Jernard Wells learned to cook by watching his father, who prepared dinner for his six children every night. Inspired by his father and encouraged by his mother, Jernard started his own catering business while in high school and had immediate success. He made boxed lunches that were a hit with local construction workers; by the age of 22 he had opened two restaurants. Wells has since built on that success quite a bit—he’s put together presentations at large shows alongside Barack Obama and Paula Deen, authored two books, and made appearances on Food Network and Lifetime shows.
Today, Wells develops recipes for brands such as Whole Foods and sells specialty spices such as sweet tea chicken seasoning with black tea leaves and sage, and southern barbecue seasoning with smoked sea salt and paprika. He also extends his love of cooking to others though classes that focus on a range of topics—you can learn how to prepare quick appetizers, make Italian pasta sauces, or gracefully lick a plate clean.
Standing Stone Farm's Paula Butler, whose cheese making was recently featured on PBS, demonstrates Old-World methods of cheese crafting during small classes held at her boutique dairy-goat farm.
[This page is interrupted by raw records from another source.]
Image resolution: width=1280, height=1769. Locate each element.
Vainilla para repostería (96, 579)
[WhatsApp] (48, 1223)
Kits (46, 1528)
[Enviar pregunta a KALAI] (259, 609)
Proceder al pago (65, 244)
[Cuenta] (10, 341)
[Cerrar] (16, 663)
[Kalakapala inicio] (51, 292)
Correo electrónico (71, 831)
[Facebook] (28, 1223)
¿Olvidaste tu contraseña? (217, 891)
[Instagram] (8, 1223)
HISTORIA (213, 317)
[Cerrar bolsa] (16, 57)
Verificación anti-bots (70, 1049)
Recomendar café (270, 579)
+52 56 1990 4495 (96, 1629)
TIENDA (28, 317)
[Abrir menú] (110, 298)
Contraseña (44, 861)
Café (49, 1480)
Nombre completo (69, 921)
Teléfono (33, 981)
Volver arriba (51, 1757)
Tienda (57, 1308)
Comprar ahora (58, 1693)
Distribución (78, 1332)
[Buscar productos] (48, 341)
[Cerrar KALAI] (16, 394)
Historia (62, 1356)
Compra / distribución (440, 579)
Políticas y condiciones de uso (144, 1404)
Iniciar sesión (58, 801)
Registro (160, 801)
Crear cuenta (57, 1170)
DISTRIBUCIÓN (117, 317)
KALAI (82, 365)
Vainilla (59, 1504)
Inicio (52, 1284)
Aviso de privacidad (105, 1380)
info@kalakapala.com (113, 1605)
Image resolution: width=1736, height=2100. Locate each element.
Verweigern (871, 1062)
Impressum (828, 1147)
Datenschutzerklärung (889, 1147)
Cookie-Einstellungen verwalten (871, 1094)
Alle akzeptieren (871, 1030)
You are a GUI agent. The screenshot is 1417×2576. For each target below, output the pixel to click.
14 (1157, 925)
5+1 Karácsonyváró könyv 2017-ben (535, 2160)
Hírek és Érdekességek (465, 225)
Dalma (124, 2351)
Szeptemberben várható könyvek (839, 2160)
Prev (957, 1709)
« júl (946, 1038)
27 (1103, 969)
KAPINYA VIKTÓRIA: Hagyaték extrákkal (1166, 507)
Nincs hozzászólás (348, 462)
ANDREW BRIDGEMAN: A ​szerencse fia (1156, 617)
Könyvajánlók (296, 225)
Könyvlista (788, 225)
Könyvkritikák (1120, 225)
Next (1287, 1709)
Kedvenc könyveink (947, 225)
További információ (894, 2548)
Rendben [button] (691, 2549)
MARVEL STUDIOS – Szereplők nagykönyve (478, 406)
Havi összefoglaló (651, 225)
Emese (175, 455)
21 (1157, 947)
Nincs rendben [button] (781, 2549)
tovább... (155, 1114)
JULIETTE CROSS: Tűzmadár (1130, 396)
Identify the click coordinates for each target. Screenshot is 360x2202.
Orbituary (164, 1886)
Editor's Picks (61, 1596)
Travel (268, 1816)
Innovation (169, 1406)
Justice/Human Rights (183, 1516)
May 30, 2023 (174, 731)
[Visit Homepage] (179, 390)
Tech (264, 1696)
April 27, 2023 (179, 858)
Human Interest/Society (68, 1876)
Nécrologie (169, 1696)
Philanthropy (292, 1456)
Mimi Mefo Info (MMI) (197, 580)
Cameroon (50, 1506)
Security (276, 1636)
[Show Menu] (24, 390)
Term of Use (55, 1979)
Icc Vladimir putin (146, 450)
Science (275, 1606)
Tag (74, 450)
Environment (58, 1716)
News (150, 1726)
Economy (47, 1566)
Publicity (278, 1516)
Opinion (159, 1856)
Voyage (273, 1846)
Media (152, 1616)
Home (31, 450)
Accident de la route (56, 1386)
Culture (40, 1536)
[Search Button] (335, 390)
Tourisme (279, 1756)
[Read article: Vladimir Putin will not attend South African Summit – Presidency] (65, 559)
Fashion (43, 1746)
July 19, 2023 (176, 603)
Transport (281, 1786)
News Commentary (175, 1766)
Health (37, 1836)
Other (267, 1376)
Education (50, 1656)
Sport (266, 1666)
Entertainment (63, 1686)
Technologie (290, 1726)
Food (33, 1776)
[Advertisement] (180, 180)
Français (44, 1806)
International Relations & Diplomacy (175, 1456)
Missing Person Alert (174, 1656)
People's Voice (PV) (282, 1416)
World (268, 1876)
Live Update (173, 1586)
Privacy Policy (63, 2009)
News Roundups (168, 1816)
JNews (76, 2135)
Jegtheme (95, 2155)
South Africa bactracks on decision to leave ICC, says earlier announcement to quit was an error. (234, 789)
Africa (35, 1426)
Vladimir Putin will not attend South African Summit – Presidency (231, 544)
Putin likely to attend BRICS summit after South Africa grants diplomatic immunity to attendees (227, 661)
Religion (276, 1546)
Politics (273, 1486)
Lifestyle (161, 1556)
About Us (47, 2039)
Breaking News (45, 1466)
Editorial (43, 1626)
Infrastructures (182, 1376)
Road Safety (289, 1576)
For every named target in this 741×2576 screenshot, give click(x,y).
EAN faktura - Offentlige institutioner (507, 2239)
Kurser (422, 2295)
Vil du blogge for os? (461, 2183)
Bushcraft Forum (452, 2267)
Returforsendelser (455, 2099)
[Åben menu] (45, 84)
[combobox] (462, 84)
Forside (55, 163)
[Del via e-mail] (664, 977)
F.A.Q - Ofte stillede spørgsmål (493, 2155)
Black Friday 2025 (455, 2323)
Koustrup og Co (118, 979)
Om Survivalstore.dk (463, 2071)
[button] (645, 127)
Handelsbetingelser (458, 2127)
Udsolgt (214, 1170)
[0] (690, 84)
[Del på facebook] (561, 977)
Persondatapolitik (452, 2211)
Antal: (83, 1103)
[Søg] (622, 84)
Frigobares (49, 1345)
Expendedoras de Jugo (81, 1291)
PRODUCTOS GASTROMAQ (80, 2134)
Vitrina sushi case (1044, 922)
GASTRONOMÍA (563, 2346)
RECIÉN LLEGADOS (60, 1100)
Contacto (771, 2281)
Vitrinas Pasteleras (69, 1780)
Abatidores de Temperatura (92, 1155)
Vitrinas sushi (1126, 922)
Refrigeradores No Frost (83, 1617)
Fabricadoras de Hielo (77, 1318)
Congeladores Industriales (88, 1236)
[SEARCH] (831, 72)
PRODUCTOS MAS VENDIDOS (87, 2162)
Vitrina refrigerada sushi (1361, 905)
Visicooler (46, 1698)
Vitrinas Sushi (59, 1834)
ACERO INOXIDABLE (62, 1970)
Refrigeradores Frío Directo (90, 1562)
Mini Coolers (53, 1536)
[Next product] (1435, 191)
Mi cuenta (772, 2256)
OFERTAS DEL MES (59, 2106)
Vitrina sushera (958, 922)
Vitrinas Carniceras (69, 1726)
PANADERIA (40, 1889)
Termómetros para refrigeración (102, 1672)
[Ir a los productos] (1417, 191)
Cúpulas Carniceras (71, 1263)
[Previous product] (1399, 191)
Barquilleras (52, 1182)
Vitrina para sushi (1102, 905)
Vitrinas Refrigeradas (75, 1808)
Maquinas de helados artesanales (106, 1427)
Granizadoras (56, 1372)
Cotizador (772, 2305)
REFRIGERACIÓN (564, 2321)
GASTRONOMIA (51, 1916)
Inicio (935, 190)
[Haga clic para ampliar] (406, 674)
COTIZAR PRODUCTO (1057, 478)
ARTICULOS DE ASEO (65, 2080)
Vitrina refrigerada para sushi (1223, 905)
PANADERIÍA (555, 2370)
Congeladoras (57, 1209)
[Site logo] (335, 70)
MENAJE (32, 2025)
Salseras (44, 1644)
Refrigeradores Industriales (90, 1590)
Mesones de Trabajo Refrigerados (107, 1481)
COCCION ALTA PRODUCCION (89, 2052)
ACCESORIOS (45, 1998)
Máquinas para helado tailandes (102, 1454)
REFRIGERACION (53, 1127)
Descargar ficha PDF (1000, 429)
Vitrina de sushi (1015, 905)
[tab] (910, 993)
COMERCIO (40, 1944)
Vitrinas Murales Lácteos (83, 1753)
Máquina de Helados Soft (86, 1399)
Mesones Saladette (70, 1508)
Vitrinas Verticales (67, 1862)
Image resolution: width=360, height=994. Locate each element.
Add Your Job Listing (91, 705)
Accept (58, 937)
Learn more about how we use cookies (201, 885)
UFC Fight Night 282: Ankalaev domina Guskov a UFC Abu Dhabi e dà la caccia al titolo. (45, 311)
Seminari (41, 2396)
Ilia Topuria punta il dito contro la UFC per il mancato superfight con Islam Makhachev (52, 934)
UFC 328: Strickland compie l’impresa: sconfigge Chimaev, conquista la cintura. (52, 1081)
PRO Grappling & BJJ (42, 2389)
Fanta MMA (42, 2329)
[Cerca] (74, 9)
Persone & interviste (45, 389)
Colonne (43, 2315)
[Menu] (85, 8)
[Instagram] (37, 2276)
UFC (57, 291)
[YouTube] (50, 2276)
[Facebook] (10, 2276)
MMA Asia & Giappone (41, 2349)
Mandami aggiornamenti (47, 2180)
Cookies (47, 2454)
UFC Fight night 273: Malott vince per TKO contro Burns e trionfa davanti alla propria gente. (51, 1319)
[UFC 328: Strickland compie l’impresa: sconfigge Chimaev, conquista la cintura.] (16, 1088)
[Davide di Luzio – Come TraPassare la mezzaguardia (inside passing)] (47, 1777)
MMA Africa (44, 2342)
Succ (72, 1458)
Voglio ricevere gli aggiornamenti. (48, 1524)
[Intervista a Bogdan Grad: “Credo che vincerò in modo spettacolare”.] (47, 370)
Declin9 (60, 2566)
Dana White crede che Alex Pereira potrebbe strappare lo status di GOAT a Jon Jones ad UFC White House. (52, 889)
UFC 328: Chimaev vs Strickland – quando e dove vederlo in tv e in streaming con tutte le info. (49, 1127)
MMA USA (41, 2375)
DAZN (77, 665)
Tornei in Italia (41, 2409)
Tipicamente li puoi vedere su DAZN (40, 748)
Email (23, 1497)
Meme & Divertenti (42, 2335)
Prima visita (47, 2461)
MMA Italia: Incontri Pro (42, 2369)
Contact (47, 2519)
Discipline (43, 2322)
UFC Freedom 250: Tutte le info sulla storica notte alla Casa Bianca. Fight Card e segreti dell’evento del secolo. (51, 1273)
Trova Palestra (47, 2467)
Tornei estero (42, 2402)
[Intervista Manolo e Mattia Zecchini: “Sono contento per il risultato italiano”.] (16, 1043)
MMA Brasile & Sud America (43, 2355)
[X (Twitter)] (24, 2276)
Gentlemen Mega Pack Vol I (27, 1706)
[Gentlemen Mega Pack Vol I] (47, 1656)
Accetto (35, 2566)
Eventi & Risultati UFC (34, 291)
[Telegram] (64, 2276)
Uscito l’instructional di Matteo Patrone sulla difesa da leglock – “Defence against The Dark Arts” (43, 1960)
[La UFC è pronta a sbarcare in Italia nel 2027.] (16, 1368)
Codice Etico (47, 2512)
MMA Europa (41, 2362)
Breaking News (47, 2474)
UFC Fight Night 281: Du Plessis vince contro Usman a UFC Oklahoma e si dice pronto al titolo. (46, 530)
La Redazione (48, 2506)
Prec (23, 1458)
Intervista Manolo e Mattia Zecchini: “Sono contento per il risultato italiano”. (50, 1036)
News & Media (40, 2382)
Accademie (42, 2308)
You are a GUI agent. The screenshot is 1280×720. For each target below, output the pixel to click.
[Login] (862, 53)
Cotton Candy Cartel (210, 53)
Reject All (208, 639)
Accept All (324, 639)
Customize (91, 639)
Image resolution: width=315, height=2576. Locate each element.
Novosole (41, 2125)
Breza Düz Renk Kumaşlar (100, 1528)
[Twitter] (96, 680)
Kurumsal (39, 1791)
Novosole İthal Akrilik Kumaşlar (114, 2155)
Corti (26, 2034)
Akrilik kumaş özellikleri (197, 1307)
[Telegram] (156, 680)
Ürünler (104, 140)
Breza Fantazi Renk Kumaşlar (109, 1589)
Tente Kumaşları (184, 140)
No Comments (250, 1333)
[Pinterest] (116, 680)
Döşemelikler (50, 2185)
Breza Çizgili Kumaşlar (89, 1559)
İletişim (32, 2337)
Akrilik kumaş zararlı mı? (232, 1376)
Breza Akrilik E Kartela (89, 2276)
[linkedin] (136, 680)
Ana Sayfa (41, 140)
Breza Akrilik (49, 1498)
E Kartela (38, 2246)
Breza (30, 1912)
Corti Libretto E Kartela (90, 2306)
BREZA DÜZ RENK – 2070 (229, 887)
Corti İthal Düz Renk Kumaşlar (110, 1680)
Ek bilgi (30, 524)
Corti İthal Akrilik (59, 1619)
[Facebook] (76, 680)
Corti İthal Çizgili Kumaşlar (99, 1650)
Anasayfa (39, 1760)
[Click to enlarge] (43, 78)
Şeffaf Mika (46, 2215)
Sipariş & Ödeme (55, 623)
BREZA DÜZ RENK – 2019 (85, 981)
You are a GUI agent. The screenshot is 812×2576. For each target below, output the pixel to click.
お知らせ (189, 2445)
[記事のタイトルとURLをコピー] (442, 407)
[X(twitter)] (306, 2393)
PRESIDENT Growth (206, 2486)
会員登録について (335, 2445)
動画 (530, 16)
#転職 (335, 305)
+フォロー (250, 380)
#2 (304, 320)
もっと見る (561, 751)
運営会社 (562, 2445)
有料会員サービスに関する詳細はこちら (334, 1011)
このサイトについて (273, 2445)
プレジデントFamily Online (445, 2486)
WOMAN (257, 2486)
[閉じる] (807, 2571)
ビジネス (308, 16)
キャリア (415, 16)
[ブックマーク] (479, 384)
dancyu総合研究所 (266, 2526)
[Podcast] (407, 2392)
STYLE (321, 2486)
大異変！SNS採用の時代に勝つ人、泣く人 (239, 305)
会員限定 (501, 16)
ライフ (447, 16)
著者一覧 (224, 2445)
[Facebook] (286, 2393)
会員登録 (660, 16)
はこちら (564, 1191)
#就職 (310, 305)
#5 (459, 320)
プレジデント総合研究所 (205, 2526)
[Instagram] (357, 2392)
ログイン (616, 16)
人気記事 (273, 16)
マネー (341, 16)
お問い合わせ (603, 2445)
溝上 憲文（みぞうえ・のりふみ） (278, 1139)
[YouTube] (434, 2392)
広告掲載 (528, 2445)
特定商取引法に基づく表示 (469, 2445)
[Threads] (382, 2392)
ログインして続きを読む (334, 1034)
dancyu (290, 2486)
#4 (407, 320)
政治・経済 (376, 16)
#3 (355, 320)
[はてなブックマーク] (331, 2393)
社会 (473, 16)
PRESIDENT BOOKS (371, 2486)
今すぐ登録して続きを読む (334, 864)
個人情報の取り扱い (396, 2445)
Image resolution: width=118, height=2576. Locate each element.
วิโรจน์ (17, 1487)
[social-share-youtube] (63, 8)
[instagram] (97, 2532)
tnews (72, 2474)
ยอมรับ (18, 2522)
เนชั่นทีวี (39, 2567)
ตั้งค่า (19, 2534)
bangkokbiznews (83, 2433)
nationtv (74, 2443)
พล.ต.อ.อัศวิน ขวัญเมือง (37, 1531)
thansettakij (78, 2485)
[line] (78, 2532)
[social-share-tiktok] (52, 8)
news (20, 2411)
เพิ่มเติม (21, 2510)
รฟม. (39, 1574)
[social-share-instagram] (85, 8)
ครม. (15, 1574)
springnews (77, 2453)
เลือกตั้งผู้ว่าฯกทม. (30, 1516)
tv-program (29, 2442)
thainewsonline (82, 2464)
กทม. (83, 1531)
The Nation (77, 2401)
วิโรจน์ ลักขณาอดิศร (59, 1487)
During cheese-making workshops, dairy manipulators will learn techniques to create greek feta, marinated feta, classic french chevre, and an easy 45-minute mozzarella, all using farm-fresh goat milk and provided cow's milk. Parched participants in the basic course can sip on complimentary coffee or bring their own alcoholic beverages from home. Upbeat, casual classes take place once or twice a month in the dairy farm's large kitchen with 12–15 students per session. Out on the fields, herds of nubian goats roam free, munching on alfalfa and watching farm-share members pick up their weekly gallon of raw goat milk.